(Extracted entries):
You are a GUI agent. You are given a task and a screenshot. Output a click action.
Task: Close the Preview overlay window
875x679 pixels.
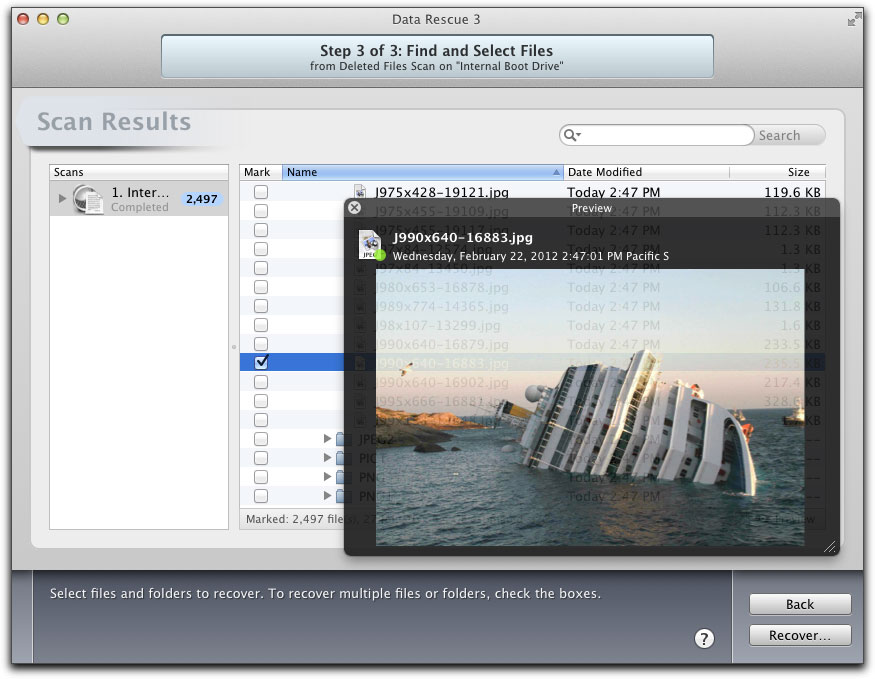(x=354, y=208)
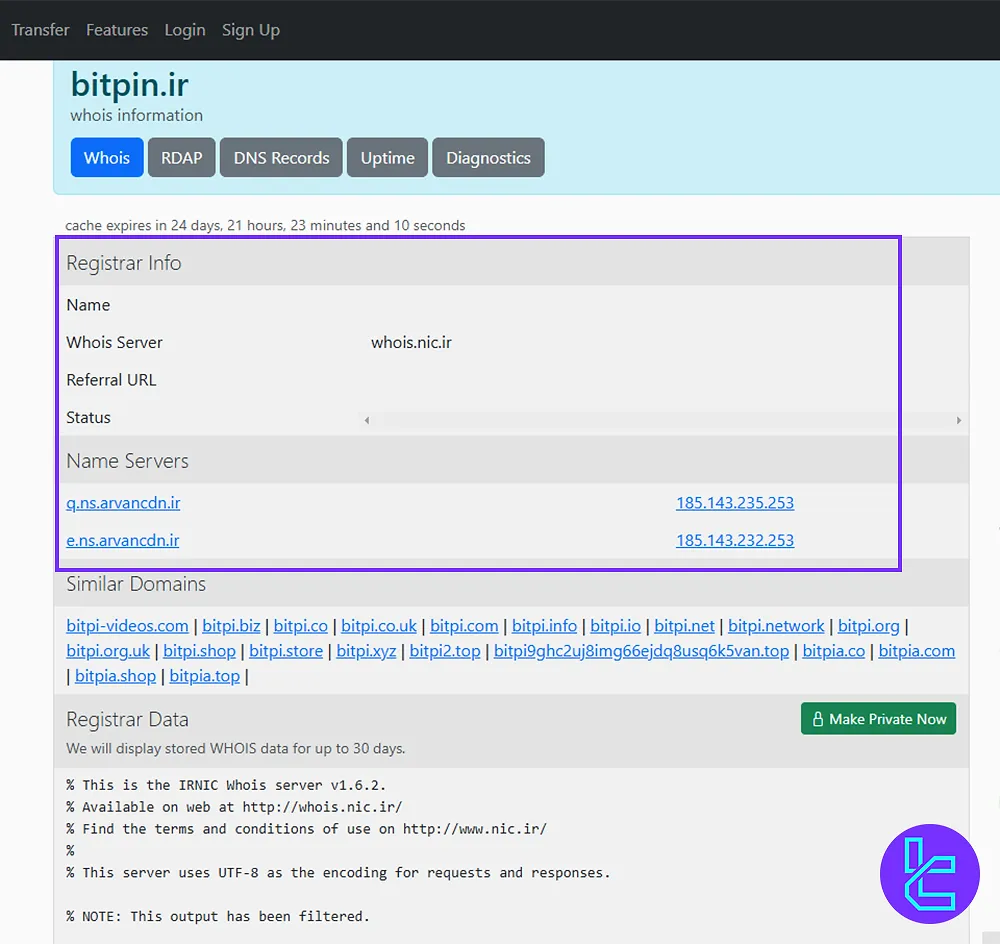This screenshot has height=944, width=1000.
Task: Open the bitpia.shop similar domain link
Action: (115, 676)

* * *

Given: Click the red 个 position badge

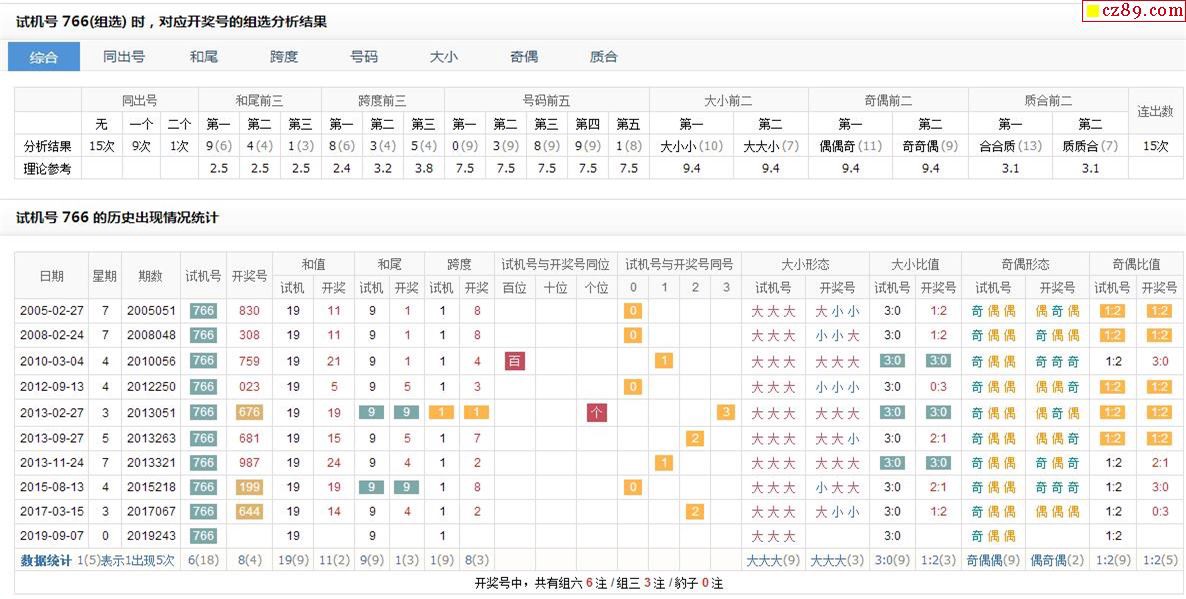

(Exercise goal): Return every line from the one containing "You are a GUI" down to the one containing "Action: (115, 676)", with both of those lines included, and leave the pictures out of your answer.

(Solution to the exercise):
You are a GUI agent. You are given a task and a screenshot. Output a click action.
Task: Close the Preview overlay window
875x679 pixels.
(x=354, y=208)
This screenshot has height=944, width=1000.
Task: Open the bitpia.shop similar domain link
Action: (115, 676)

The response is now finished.